Home / Romansa / (Bukan) Gadis Matre sang Juragan / 3. Hidup Dalam Tekanan.

Share

3. Hidup Dalam Tekanan.

Author: Suzy Wiryanty
last update Last Updated: 2024-12-18 17:28:55

Nia menyeka peluh dengan handuk kecil sebelum meneguk air dingin dengan rakus, langsung dari kemasannya. Rasa dahaganya seketika hilang seiring tubuhnya yang terduduk kelelahan di lantai. Harus mengosongkan rumah dalam waktu tiga hari, sungguh menguras energinya. Padahal ia sudah dibantu oleh Yuyun, Mang Kosim, dan juga Oma Wardah. Yuyun adalah asisten rumah tangga ibunya, Mang Kosim sopir, dan Oma Wardah adalah pemilik panti asuhan Cinta Kasih. Ibunya yang sebatang kara dulu tinggal di panti asuhan Cinta Kasih milik Oma Wardah ini.

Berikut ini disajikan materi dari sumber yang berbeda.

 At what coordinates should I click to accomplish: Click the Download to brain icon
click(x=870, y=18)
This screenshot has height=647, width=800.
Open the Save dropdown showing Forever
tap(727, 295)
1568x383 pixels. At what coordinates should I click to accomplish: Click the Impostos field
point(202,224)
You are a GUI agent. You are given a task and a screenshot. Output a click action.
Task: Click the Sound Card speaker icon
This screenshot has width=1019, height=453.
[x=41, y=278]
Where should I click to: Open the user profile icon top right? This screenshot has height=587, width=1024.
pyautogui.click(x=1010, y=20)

"Mbak Nia, kata bapak-bapak pemulung di depan, majalah-majalah dan koran-koran bekasnya ikut dibuang tidak? Kalau iya, mau mereka angkut sekalian katanya," Yuyun muncul dari teras.

"Tidak, Yun. Majalah dan koran-koran itu kesayangan Ibu," Nia menggeleng.

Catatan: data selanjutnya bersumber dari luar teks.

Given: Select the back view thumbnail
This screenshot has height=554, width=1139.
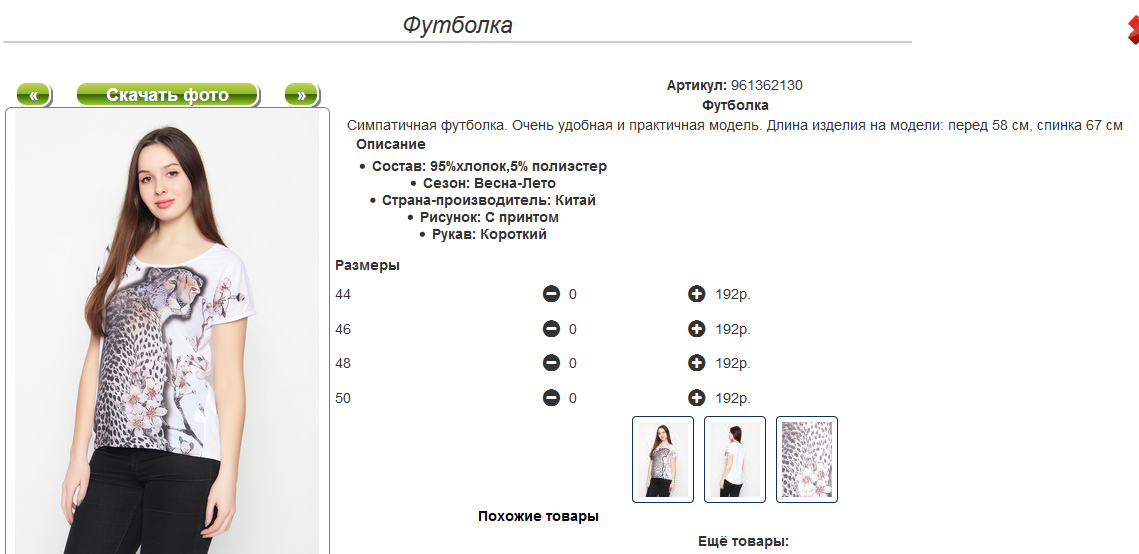Looking at the screenshot, I should (734, 459).
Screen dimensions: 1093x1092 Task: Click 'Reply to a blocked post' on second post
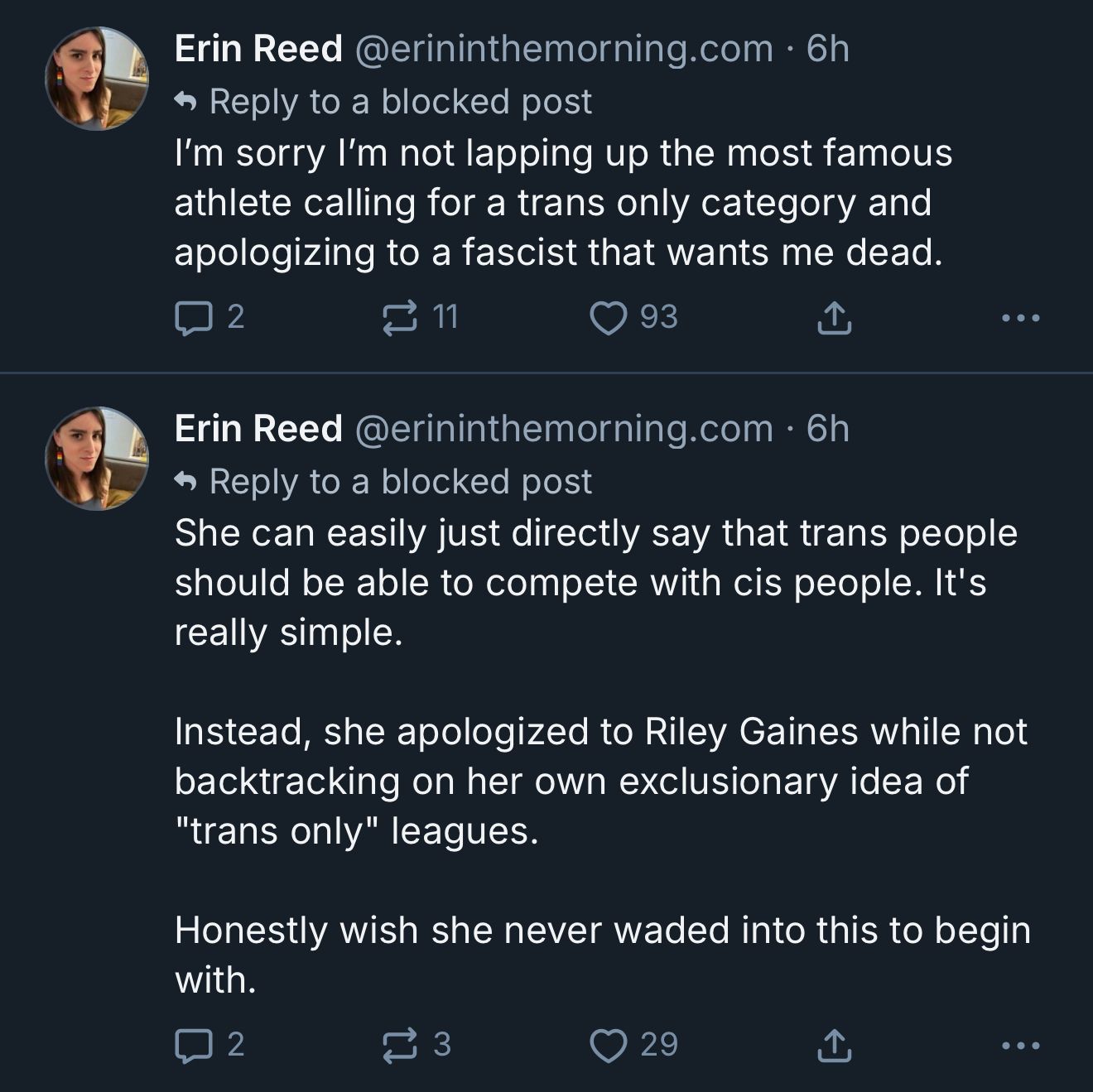(400, 482)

"Lha, kalau tidak diambil, nanti rumah ini tidak bersih, dong. Bukannya Mbak Nia bilang kita harus mengosongkan sekaligus membersihkan rumah ini sampai kilat?" ujar Yuyun bingung.

"Nanti saya akan menitipkan majalah-majalah dan koran ini pada rekan mengajar saya. Begitu juga dengan foto-foto Ibu dan barang-barang kesayangan Ibu lainnya. Setelah pulang mengajar, mereka akan ke sini membawa mobil pickup," terang Nia.

"Oh, baiklah kalau begitu. Saya dan Mang Kosim lanjut bersih-bersih rumah dulu ya, Mbak." Yuyun kembali melanjutkan pekerjaannya. Remaja putri yang sudah lima tahun menjadi asisten rumah tangga ibunya itu memang sangat rajin dan cekatan.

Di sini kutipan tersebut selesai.